:: Exercise description ::
Extract precisely the lines of the entries below, from the first line through the line containing "Task: Click the Service Instance ID label".

--- --- ---

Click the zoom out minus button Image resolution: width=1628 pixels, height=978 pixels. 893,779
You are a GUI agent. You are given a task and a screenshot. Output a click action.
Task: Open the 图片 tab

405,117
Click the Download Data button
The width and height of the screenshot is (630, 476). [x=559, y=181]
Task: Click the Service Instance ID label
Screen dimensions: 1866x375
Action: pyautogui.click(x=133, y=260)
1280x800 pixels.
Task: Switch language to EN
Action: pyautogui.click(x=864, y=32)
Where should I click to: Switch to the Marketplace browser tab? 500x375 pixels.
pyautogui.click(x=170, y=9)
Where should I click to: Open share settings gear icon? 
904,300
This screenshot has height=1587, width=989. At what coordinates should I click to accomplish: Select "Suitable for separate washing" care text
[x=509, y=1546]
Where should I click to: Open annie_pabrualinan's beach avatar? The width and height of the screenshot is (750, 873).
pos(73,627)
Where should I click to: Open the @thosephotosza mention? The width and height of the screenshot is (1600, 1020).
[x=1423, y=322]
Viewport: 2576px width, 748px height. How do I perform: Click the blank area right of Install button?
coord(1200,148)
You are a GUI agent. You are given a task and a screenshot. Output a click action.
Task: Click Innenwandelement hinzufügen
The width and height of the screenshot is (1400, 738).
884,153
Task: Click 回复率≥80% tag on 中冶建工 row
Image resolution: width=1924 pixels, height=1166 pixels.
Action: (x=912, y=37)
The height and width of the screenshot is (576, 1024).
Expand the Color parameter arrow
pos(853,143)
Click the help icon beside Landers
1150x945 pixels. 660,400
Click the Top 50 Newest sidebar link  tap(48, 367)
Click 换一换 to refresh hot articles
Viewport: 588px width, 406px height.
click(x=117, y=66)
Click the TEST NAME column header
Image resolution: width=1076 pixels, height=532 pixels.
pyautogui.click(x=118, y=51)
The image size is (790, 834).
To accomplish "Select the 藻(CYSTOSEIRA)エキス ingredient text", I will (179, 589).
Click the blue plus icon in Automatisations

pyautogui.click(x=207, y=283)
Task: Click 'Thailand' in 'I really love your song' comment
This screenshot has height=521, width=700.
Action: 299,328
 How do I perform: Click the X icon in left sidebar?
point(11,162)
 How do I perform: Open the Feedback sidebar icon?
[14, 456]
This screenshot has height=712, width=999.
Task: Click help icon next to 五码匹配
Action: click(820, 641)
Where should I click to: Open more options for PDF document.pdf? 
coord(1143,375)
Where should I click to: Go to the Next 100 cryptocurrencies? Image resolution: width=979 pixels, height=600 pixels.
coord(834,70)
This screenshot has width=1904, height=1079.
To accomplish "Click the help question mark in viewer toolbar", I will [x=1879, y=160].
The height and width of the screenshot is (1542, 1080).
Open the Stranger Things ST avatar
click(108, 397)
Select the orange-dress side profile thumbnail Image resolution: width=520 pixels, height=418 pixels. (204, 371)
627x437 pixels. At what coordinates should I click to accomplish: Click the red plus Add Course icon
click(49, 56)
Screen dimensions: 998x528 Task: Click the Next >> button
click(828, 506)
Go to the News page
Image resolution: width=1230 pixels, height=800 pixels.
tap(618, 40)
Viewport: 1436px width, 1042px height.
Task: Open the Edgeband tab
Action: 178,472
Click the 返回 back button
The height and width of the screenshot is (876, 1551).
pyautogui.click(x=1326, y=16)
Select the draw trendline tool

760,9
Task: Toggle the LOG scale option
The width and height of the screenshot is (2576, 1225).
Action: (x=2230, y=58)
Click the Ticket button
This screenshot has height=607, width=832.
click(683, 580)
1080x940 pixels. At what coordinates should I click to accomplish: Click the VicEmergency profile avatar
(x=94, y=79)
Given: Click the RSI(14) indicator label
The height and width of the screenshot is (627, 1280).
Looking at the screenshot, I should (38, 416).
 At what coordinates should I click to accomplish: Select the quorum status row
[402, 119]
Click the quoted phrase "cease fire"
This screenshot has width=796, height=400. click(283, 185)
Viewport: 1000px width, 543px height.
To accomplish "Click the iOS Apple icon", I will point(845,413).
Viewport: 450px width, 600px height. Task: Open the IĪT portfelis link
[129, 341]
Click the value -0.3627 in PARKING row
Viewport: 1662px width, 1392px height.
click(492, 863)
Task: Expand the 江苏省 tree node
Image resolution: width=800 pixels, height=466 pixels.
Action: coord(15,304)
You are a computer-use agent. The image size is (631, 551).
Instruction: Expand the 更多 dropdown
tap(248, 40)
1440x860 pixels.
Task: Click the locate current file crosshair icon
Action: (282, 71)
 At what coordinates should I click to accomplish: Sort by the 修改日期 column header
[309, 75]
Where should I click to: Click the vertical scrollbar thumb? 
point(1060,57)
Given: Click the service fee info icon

--- --- ---

:: Response area ::
Click the zoom out minus button Image resolution: width=1628 pixels, height=978 pixels. 893,779
You are a GUI agent. You are given a task and a screenshot. Output a click action.
Task: Open the 图片 tab

405,117
Click the Download Data button
The width and height of the screenshot is (630, 476). [x=559, y=181]
Task: Click the Service Instance ID label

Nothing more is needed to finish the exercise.